Documentation of a Performance, Both Aspects of Which are Simultaneously Genuine and Fabricated

Metal plate, multichannel audio.

If the only evidence of a performance is its documentation, is it possible to ascertain that it ever took place? This work investigates that question through the creation of simulated documentation of a large, public performance.


Archæology

Mini DV cameras, televisions.

Four video cameras and four televisions are arranged in a sequence, with each camera facing the television in front of it, but plugged into the one behind it. The final camera is plugged into the first television to complete the loop. Owing to varying signal quality and other phenomena inherent to older technology, a recursive feedback loop is created through no greater means.


Gestures

Curated group show.

Gestures investigates the environment of the performance: specifically, the entwined roles of performer and viewer. In some pieces, they are separate; in others, they are the same. These pieces invite the viewers to perform in a public space, allowing each work to unfold and complete itself through engagement and experience.

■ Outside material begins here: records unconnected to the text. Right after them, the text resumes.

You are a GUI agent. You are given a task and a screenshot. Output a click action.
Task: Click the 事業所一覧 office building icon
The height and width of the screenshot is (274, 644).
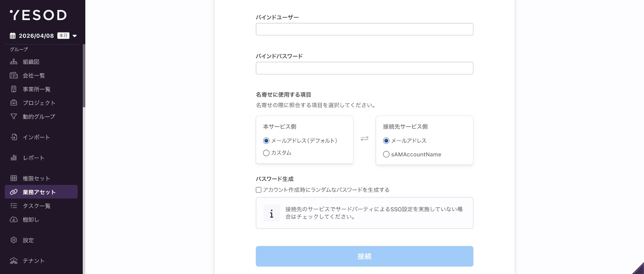[x=14, y=89]
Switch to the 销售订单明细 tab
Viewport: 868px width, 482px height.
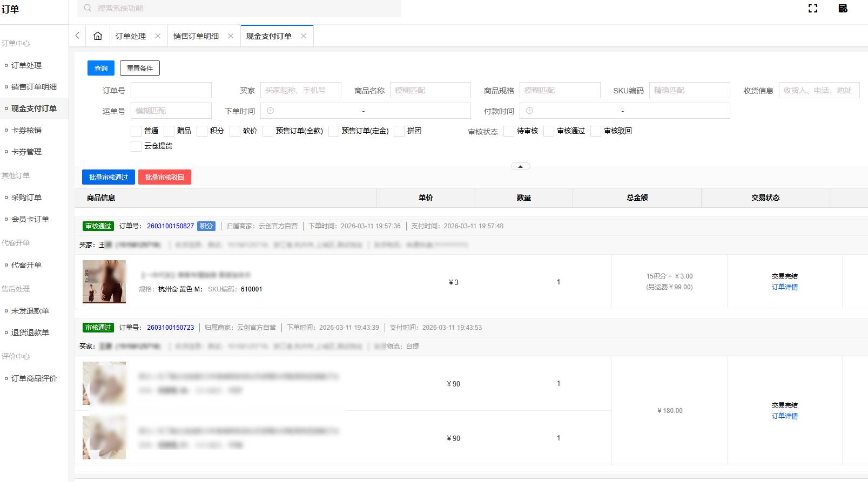coord(196,36)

Gestures featured works from six artists: Amber Barker, Manuel Ermecheo, Mathew Lindenberg, Jack Michielsen, Yules Wai, and Michael Wylegly. The reception also featured the first Calgary Babalööse poetry event, as organized by Georgie Barlow.

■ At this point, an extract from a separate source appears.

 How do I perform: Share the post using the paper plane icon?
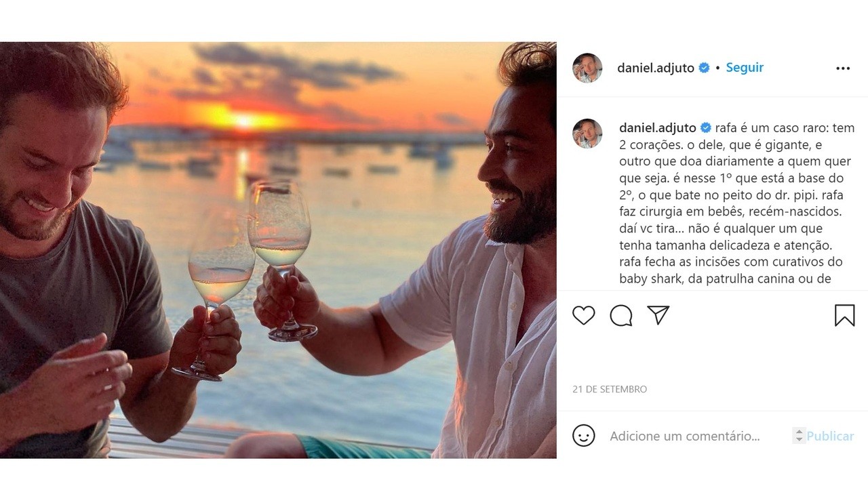point(658,315)
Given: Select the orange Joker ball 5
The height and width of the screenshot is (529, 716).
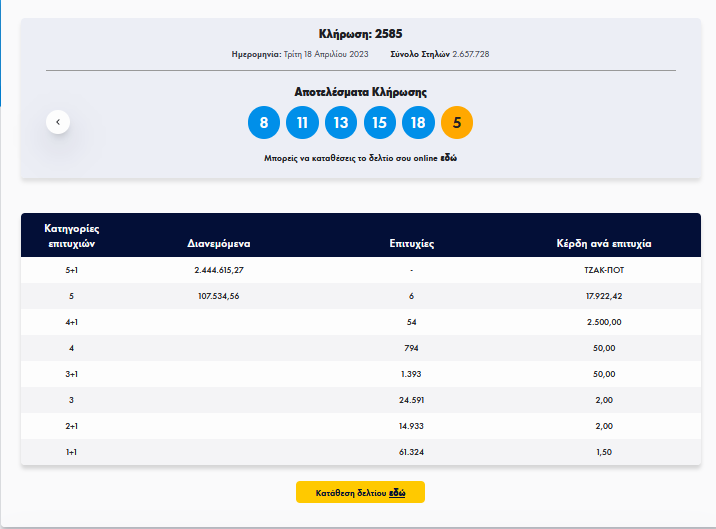Looking at the screenshot, I should (457, 122).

Gestures was installed in Gallery 371 in Calgary, from March 2–8 2014.


Confessional

Thermal printer, shell script, Twitter API 1.0.

A script looks for public tweets revealing confessions that would typically be made in private. It prints several every minute, at even intervals, onto a seemingly never-ending ribbon. Viewers can read through the confessions that have been printed as they accumulate in a pile.


LIVE

Large-scale projection, live video feeds.

Publicly-available live video feeds from several hundred private and semi-private locations are presented interchangeably with no additional commentary in a large-format projection.


P.S.A.

Projected video loop, multichannel audio.

Old public information films advising young men and women how to date, behave, and cope with adolescence are juxtaposed with sequences from the beginning of pornographic films featuring domestic plot lines. The audio is a soundscape of layered domestic-oriented sounds.